Mattie McKiernan

Personal information
- Full name: Matthew Harry McKiernan
- Born: 14 June 1994 (age 32) Billinge Higher End, Manchester, England
- Batting: Right-handed
- Bowling: Right-arm leg break

Domestic team information
- 2016–2018: Cumberland
- 2018–2023: Derbyshire (squad no. 21)
- First-class debut: 16 September 2019 Derbyshire v Sussex
- List A debut: 22 July 2021 Derbyshire v Leicestershire

Career statistics
| Competition | FC | LA | T20 |
| Matches | 8 | 17 | 42 |
| Runs scored | 307 | 305 | 273 |
| Batting average | 25.58 | 25.41 | 14.36 |
| 100s/50s | 1/2 | 0/1 | 0/0 |
| Top score | 101 | 72* | 26 |
| Balls bowled | 338 | 414 | 720 |
| Wickets | 6 | 7 | 32 |
| Bowling average | 35.00 | 62.57 | 32.00 |
| 5 wickets in innings | 0 | 0 | 0 |
| 10 wickets in match | 0 | 0 | 0 |
| Best bowling | 2/3 | 1/14 | 3/9 |
| Catches/stumpings | 8/– | 7/– | 15/– |
- Source: Cricinfo, 23 August 2023

= Mattie McKiernan =

English cricketer (born 1994)

Matthew Harry McKiernan (born 14 June 1994) is an English former cricketer, a legspinning all-rounder he played for Derbyshire between 2018 and 2023. He made his Twenty20 debut for Derbyshire in the 2018 t20 Blast on 14 July 2018. He made his List A debut on 22 July 2021, for Derbyshire in the 2021 Royal London One-Day Cup.
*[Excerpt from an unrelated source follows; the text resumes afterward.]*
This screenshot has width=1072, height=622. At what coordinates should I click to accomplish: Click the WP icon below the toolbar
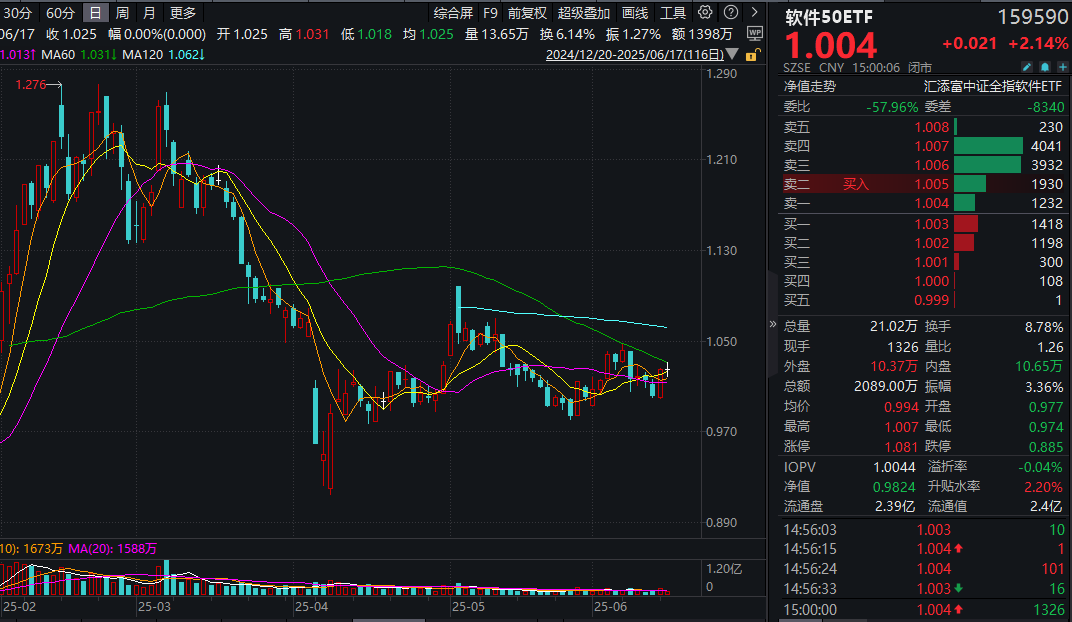(x=755, y=34)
In April 2022, in the 2022 County Championship, McKiernan scored his maiden century in first-class cricket, with 101 against Leicestershire. In the 2022 T20 Blast quarter-final against Somerset he recorded the most expensive 4-overs in T20 history as he conceded 82 runs.

McKiernan retired from professional cricket at the end of the 2023 season.